AMI : une équipe d’agents qui reproduit, diagnostique et corrige les bugs sur votre machine
📌 AMI est une app desktop qui lance une équipe d’agents pour attraper des bugs et améliorer la qualité du code, en exécutant tout localement, au prix coûtant de l’API.
La promesse tient en une phrase : vous collez un bug report ou une alerte Sentry, et AMI s’occupe du reste. Pas d’analyse statique qui devine à partir du code : l’outil instrumente votre application, l’exécute sur votre machine pour déclencher le vrai problème, puis envoie des agents parallèles tester des hypothèses concurrentes sur la cause racine. Une fois le diagnostic établi, il propose un correctif et vérifie qu’il résout effectivement le cas.
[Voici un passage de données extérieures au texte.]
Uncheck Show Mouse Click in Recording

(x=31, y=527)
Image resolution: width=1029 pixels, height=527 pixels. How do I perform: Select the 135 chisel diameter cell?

Ce workflow en trois temps — reproduire, diagnostiquer, corriger — est ce qui distingue AMI d’un simple assistant de code. La majorité des bugs difficiles le sont justement parce qu’on ne sait pas les reproduire. En partant de l’exécution réelle plutôt que de la lecture du code, l’outil s’attaque au problème par le bon bout.
- 🐛 Reproduire le bug en local avec des données runtime réelles
- 🔍 Diagnostiquer via des agents parallèles à hypothèses concurrentes
- 🔧 Corriger puis valider que le patch résout le problème
- 👀 Relire ses PR en les exécutant, pas en les lisant
- ⚡ Attraper boucles de rendu React, hydratation SSR cassée, courses dans le streaming
- 🔑 Apporter sa propre clé API : prix = coût API, 2 M de tokens offerts
La revue de code fonctionne sur le même principe. Vous déposez une PR, AMI check out la branche, l’exécute, et donne un retour fondé sur ce qui se passe réellement — pas sur des conventions de style. L’usage le plus malin reste de pré-vérifier ses propres PR avant de pousser : attraper soi-même ce que les reviewers vont signaler.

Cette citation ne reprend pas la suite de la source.